-- DATASET CONTENT follows --
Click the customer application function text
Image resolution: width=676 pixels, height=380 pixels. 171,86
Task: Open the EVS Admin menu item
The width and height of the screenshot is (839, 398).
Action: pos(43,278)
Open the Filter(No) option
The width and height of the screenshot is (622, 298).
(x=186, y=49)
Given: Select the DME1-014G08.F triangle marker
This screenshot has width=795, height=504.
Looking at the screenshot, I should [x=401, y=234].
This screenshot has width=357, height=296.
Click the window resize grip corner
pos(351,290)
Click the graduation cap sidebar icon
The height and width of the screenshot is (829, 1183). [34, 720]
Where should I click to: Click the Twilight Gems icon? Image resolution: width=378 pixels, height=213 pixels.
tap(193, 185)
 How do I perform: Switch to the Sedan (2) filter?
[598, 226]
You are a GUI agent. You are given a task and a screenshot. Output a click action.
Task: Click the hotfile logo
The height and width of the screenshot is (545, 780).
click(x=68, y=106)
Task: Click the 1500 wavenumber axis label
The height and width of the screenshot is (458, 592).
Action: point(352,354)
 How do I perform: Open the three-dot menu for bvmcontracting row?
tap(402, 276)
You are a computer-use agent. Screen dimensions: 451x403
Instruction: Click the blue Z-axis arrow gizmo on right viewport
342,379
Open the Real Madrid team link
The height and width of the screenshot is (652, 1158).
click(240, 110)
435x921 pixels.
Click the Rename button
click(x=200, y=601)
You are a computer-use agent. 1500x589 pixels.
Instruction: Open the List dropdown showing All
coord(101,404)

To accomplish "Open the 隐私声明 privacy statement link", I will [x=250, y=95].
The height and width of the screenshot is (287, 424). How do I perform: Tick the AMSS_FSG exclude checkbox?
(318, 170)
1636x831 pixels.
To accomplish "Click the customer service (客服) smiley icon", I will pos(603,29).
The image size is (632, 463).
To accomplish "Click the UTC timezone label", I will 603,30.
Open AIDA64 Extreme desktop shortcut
-- DATASET CONTENT concluded --
Within the entries above, find each line where "agent" appears; copy every one.

You are a GUI agent. You are given a task and a screenshot. Output a click action.
You are a computer-use agent. Screen dimensions: 451x403
You are a computer-use agent. 1500x589 pixels.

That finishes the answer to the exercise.